What to produce.
Excluding pictures, what does the listing below contain from the line with "Given: Click the Subcontractors hard hat icon" up to and including the line with "Click the Get help link", word for word?

Supplied material.
▼

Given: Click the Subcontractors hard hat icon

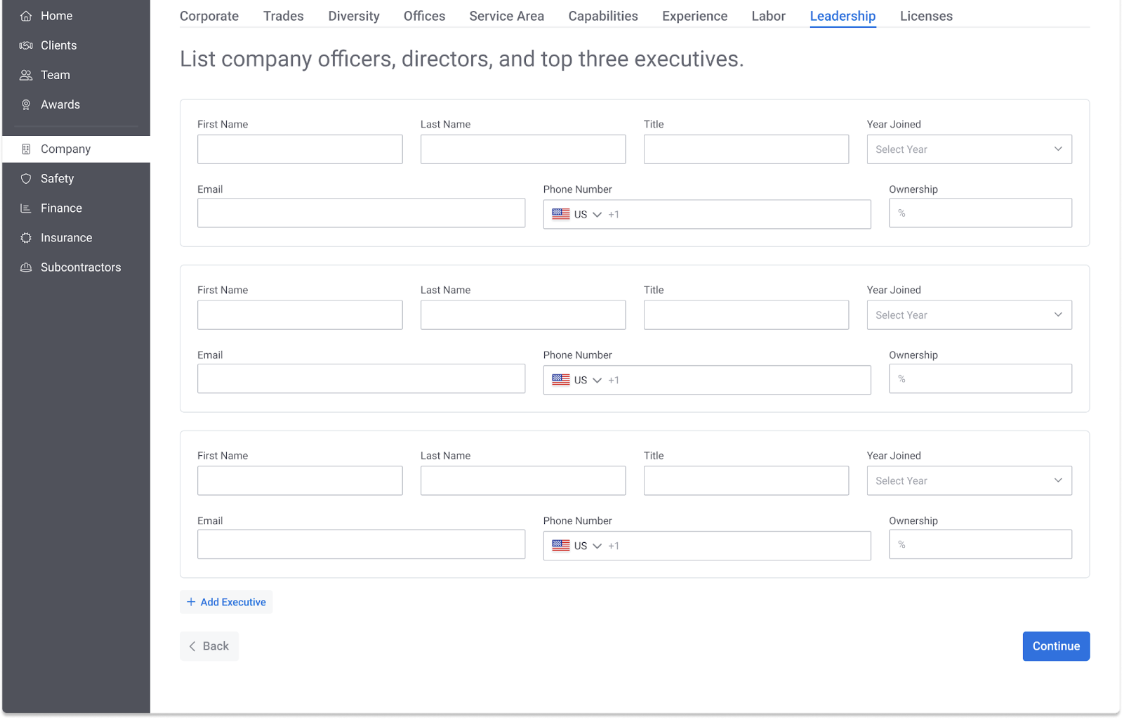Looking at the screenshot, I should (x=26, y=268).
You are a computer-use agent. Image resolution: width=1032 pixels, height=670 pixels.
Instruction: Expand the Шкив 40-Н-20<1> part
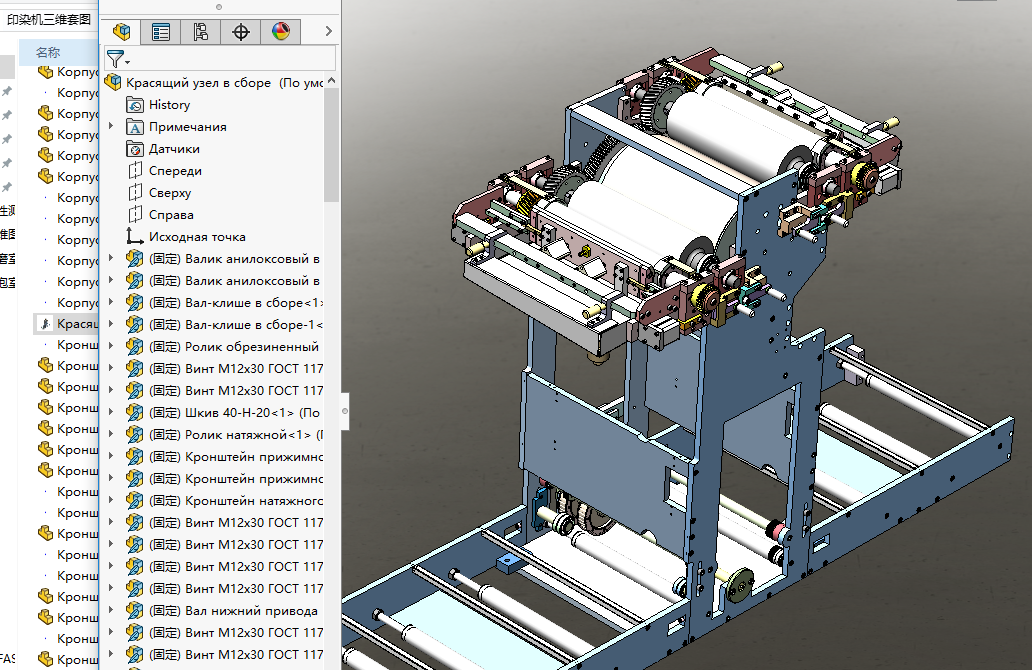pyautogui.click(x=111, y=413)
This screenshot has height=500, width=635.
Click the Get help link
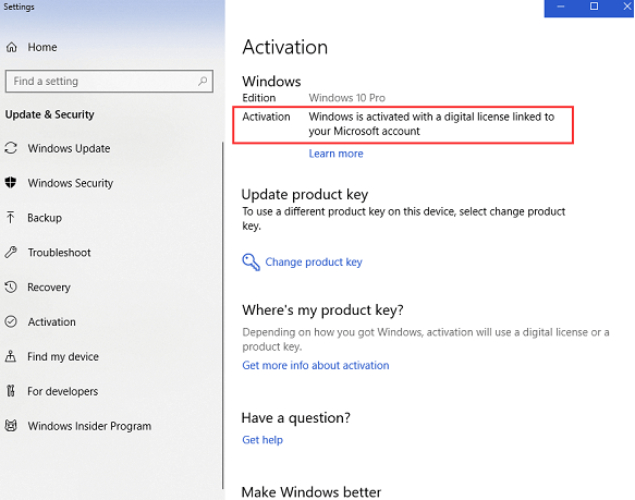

▲
▼

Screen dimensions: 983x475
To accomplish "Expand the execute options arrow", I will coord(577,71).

▲
▼

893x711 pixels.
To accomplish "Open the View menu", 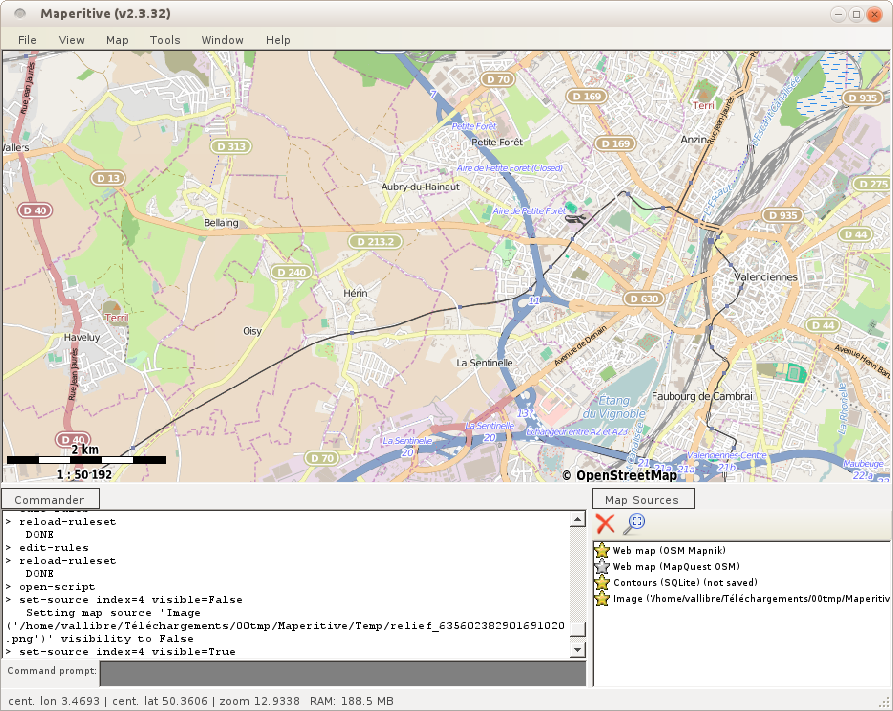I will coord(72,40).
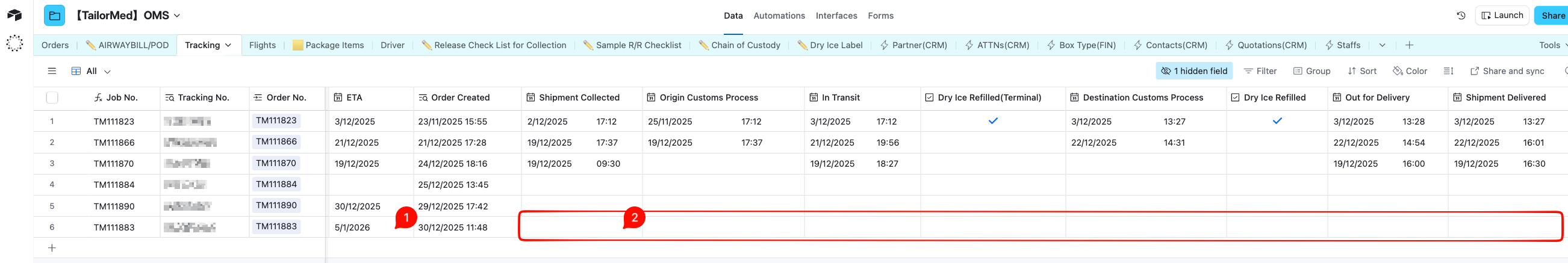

▲

Output below.
Given: Click the Subcontractors hard hat icon

Looking at the screenshot, I should (x=26, y=268).
You are a computer-use agent. Image resolution: width=1032 pixels, height=670 pixels.
Instruction: Expand the Шкив 40-Н-20<1> part
pyautogui.click(x=111, y=413)
This screenshot has height=500, width=635.
Click the Get help link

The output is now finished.